3. Transcription and Genome Replication

• Minimal replication complex: NP + VP35 + L polymerase; transcription additionally needs VP30.
• L polymerase initiates de novo replication at the 3′ leader RNA, which adopts a bent conformation critical for elongation.

Host factors are crucial:

• CAD is recruited by NP into inclusion bodies to supply pyrimidines for RNA synthesis.
• Genome‑wide screens highlight de novo pyrimidine synthesis and many other host pathways as essential for replication/transcription.
• Several host RNA decay and decapping proteins (e.g., GSPT1, UPF1, EDC4, DCP2) are co‑opted to promote early viral RNA synthesis.
• Antiviral factors like RBM4 bind the 3′ leader and suppress viral mRNA production.

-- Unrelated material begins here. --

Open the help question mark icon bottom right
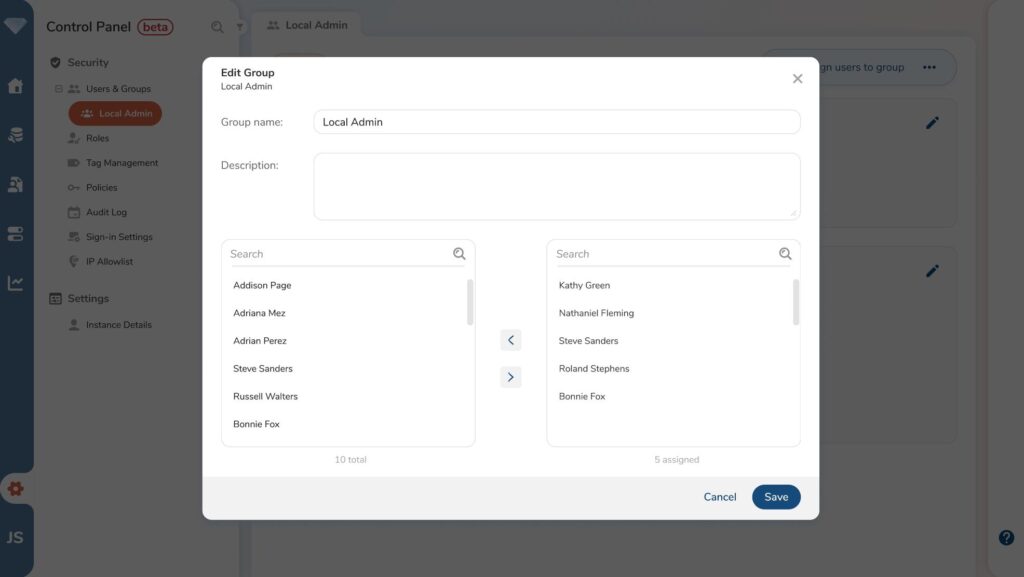The width and height of the screenshot is (1024, 577). click(1005, 537)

4. Assembly, Transport, and Budding

• Newly made genomes and structural proteins assemble into nucleocapsids within inclusions, which then move toward the plasma membrane.
• VP40, VP24, and GP at the membrane drive particle assembly and budding, releasing progeny virions.

Pathogenesis of Ebola Virus

Ebola pathogenesis involves early infection of immune cells, massive immune dysregulation, vascular damage, coagulopathy, and multi‑organ failure.

Early Infection and Viral Spread

• Initial targets: Monocytes/macrophages and dendritic cells are early and major replication sites; they then disseminate virus to lymph nodes and organs.
• Tropism: Productive infection in macrophages, DCs, fibroblasts, hepatocytes, adrenal, epithelial, and other cells leads to broad tissue damage.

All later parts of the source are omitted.